**EXERCISE DIRECTIONS:** Reproduce the part of the records that starts with the line containing "Identify the location" and runs through the end of the records, keeping both ends. Omit the pictures from your answer.

Data items:
'''

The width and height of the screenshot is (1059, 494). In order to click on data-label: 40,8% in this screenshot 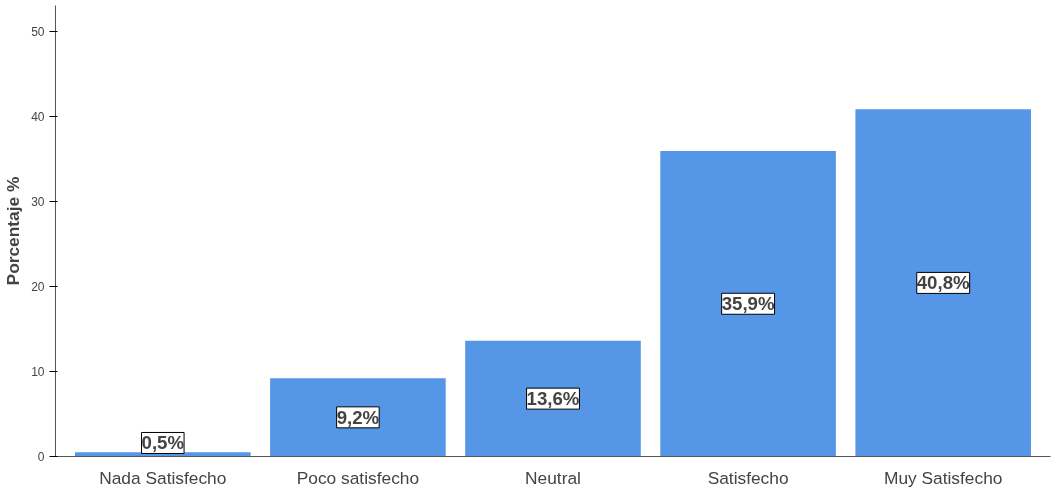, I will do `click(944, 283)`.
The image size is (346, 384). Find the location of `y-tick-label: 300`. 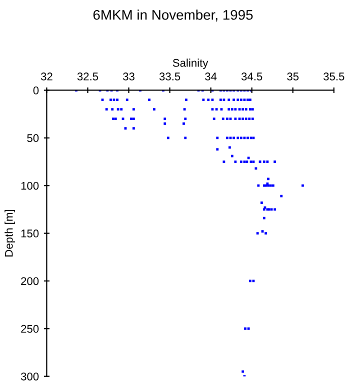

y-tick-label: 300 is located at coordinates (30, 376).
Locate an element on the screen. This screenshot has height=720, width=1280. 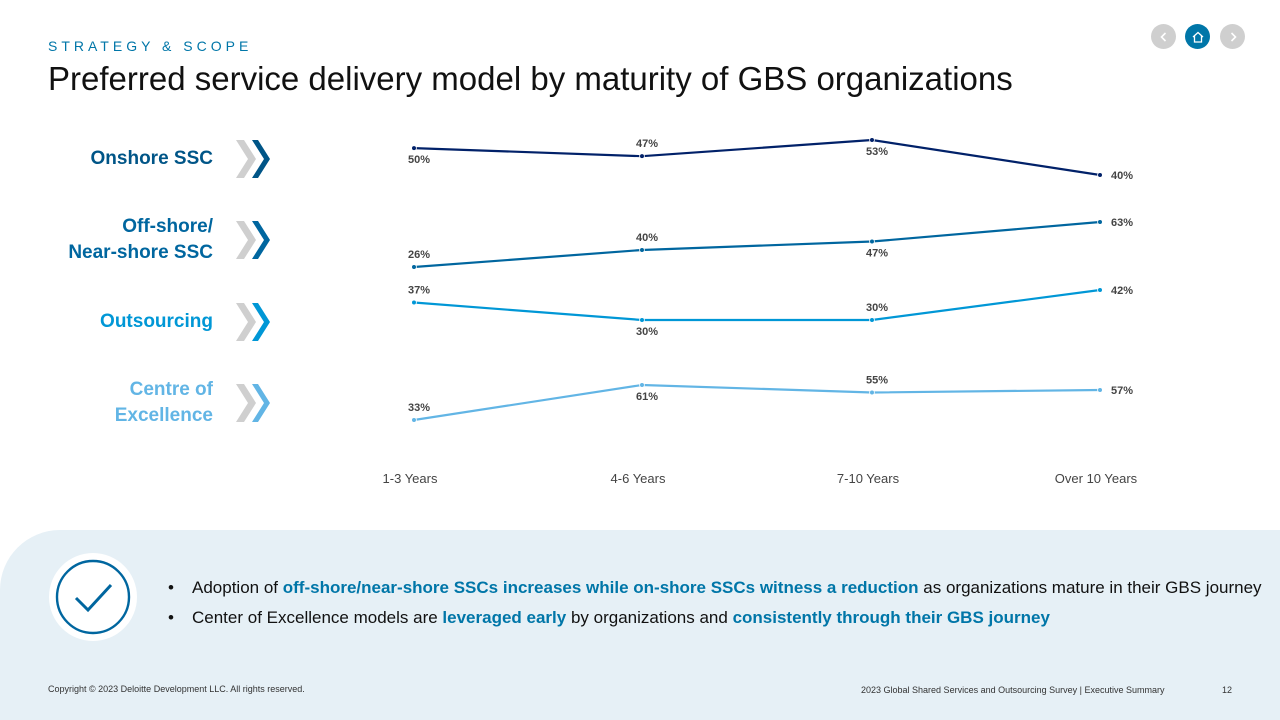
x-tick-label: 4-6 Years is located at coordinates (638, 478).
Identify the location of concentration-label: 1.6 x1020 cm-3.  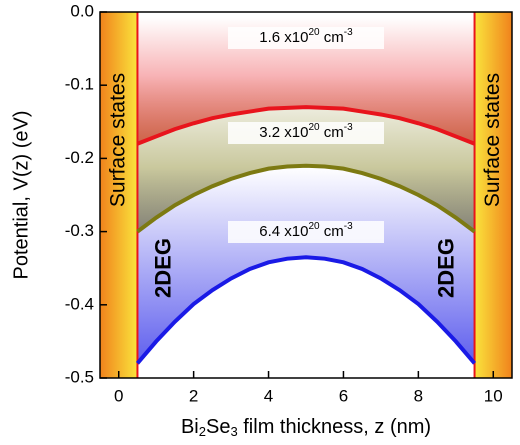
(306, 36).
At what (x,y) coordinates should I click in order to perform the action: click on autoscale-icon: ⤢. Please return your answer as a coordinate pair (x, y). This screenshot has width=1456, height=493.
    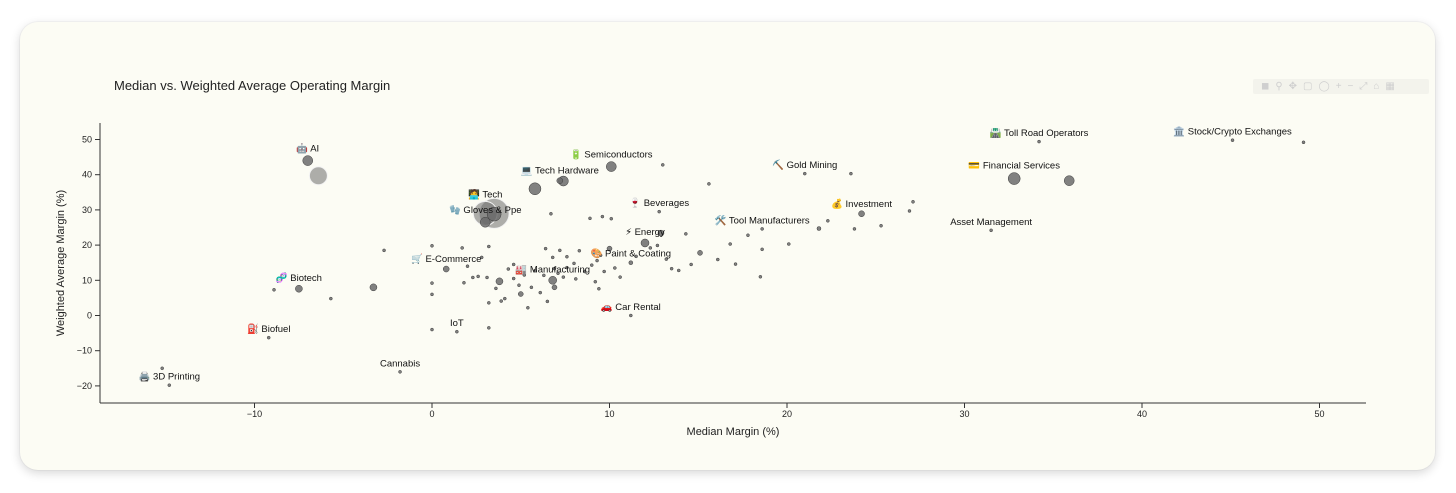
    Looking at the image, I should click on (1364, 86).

'''

**WRITTEN ANSWER:**
Identify the location of concentration-label: 1.6 x1020 cm-3.  
(306, 36).
At what (x,y) coordinates should I click in order to perform the action: click on autoscale-icon: ⤢. Please return your answer as a coordinate pair (x, y). This screenshot has width=1456, height=493.
    Looking at the image, I should click on (1364, 86).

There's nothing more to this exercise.